Steinkohle Effizienzsteigerung

Bereits heute wird aus einem Kilogramm Steinkohle doppelt so viel Strom erzeugt wie in den 50er Jahren. Aber unsere Ziele sind höher gesteckt. E.ON Kraftwerke will den Wirkungsgrad von Kohlekraftwerken weiter steigern, um damit Ressourcen zu sparen und gleichzeitig CO2-Emissionen zu verringern.

 

E.ON Kraftwerke als Vorreiter

 

Bemühungen um mehr Effizienz in der Kraftwerkstechnik gibt es auf der ganzen Welt.

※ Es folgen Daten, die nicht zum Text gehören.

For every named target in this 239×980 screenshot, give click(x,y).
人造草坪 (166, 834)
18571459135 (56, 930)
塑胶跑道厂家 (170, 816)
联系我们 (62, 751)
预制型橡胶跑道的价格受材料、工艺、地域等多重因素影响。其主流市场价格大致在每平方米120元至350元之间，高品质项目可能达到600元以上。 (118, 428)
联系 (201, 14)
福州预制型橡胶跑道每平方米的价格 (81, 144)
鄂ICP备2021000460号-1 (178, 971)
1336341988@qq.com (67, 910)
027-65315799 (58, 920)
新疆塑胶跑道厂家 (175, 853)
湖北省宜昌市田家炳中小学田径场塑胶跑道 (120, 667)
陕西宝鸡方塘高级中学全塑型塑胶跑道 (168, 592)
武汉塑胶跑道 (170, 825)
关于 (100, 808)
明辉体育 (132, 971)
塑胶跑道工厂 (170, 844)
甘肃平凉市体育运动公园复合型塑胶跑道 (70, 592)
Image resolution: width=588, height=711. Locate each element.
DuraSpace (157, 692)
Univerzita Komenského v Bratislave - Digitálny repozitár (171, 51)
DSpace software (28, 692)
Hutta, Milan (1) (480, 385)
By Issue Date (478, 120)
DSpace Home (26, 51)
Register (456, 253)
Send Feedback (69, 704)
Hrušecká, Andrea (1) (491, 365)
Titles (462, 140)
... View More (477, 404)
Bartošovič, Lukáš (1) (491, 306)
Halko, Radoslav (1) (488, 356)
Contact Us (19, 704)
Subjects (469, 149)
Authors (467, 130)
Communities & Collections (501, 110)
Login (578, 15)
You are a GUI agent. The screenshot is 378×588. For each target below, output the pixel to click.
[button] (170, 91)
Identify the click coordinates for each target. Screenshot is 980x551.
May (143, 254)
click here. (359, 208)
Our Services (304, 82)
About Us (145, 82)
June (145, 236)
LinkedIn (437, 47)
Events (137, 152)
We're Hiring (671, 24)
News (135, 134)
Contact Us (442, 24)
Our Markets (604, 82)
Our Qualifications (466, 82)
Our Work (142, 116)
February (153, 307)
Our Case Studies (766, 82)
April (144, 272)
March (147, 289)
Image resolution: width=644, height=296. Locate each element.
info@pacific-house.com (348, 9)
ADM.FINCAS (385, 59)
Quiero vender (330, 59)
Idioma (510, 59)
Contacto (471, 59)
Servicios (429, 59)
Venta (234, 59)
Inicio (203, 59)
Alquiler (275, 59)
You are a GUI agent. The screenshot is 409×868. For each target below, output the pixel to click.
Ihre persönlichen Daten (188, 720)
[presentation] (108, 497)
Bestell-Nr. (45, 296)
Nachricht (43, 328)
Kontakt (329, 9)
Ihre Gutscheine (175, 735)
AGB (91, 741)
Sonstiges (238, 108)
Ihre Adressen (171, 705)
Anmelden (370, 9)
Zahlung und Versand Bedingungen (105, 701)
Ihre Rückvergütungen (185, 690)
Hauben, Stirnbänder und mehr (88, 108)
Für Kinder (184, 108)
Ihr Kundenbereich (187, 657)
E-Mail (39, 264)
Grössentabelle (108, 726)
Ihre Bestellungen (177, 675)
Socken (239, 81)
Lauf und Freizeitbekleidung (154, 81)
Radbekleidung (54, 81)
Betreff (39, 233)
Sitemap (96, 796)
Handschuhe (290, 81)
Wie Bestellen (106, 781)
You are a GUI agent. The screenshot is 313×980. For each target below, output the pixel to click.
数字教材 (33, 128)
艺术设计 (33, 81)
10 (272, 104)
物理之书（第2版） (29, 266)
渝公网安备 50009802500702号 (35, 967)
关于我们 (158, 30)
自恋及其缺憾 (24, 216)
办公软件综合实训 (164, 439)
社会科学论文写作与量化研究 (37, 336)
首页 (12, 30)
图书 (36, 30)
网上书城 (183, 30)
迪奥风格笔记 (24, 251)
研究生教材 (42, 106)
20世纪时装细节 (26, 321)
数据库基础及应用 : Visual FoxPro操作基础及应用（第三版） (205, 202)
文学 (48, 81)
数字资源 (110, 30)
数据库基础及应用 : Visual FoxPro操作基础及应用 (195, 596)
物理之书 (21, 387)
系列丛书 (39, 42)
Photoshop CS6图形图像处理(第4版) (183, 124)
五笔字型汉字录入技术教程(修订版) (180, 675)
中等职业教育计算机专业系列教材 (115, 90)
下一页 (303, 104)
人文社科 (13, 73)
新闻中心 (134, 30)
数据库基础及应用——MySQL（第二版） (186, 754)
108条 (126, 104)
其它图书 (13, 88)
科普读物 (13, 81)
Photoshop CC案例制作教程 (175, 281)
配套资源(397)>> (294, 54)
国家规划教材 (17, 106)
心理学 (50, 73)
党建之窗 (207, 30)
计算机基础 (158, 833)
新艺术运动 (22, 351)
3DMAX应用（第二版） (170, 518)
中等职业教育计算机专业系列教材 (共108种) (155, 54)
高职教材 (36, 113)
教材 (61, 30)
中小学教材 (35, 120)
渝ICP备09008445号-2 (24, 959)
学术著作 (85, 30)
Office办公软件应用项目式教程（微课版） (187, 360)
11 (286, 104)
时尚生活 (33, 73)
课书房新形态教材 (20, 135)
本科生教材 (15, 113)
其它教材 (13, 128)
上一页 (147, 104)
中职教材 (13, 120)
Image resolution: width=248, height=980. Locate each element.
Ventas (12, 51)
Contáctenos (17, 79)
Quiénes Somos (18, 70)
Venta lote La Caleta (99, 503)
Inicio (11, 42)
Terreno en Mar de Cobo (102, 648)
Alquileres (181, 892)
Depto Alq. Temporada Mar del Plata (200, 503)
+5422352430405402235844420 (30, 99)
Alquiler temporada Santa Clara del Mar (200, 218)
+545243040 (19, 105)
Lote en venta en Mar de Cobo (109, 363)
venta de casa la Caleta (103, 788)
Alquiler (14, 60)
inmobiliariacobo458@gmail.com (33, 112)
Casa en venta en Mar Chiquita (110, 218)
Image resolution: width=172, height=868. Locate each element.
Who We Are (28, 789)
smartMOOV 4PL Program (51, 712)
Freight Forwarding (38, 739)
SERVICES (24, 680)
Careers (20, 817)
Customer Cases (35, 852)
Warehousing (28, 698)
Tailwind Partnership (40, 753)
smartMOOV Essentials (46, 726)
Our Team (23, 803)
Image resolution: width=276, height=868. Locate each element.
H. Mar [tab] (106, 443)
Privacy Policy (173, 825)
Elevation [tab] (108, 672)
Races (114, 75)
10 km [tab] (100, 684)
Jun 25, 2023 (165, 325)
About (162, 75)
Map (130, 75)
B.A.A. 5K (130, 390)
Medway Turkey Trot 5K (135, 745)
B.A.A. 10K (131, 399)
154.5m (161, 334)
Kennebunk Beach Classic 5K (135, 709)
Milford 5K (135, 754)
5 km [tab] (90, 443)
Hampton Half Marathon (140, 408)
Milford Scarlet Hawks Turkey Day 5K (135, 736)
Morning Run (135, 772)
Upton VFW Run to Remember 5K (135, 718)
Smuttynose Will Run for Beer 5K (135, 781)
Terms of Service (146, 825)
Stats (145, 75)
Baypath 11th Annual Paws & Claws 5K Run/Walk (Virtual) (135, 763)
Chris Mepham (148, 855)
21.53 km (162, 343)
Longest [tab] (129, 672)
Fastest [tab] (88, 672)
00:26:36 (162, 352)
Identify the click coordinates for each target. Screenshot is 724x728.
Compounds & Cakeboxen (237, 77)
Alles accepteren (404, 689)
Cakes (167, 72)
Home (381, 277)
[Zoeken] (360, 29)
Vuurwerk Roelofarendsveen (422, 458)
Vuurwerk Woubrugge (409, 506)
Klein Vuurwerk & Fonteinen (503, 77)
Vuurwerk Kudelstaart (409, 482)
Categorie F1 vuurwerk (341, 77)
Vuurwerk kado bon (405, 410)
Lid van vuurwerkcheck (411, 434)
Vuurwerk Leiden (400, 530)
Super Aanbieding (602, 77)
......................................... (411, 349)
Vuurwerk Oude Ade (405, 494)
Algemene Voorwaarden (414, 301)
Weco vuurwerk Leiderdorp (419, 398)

Weltweit einzigartig wird es jedoch sein, dass E.ON Kraftwerke das erste große Kohlekraftwerk mit völlig neuen Werkstoffen und einer Leistung von rund 500 Megawatt errichtet.

 

In der Anlage COMTES700 im Kraftwerk Scholven werden dafür Bauteile und Komponenten getestet, die einer Dampftemperatur von 700°C und einem Druck von 350 bar standhalten. Das ist eine wichtige Voraussetzung, denn höhere Temperaturen und Drücke sind der Schlüssel zu höheren Wirkungsgraden. Möglich wird dies durch Werkstoffe aus Nickelbasislegierungen, die belastbarer als Stahl und im Kraftwerksanlagenbau völlig neuartig sind.

 

Ziel ist es, einen Wirkungsgrad von mehr als 50 Prozent zu erreichen, was einen wesentlichen Fortschritt in der Kraftwerkstechnik bedeutet. Bisher erreichen moderne Anlagen Wirkungsgrade von 46 Prozent. Der Durchschnitt in Deutschland liegt bei 38 Prozent. Dadurch werden nicht nur Brennstoffe, sondern auch 750.000 Millionen Tonnen Kohlendioxid im Jahr eingespart.

 

Der geplante Standort für dieses Kraftwerk der Zukunft ist Wilhelmshaven. Neben den laufenden Forschungsprojekten werden wir bis Ende 2008 die Anlagenplanung für dieses "Projekt Kraftwerk 50plus" abgeschlossen haben und bereits in 2010 mit dem Bau der Anlage beginnen. Im Jahr 2014 planen wir das weltweit einzigartige Kraftwerk in Betrieb nehmen und den Startschuss für eine neue Ära der Kohleverstromung zu geben.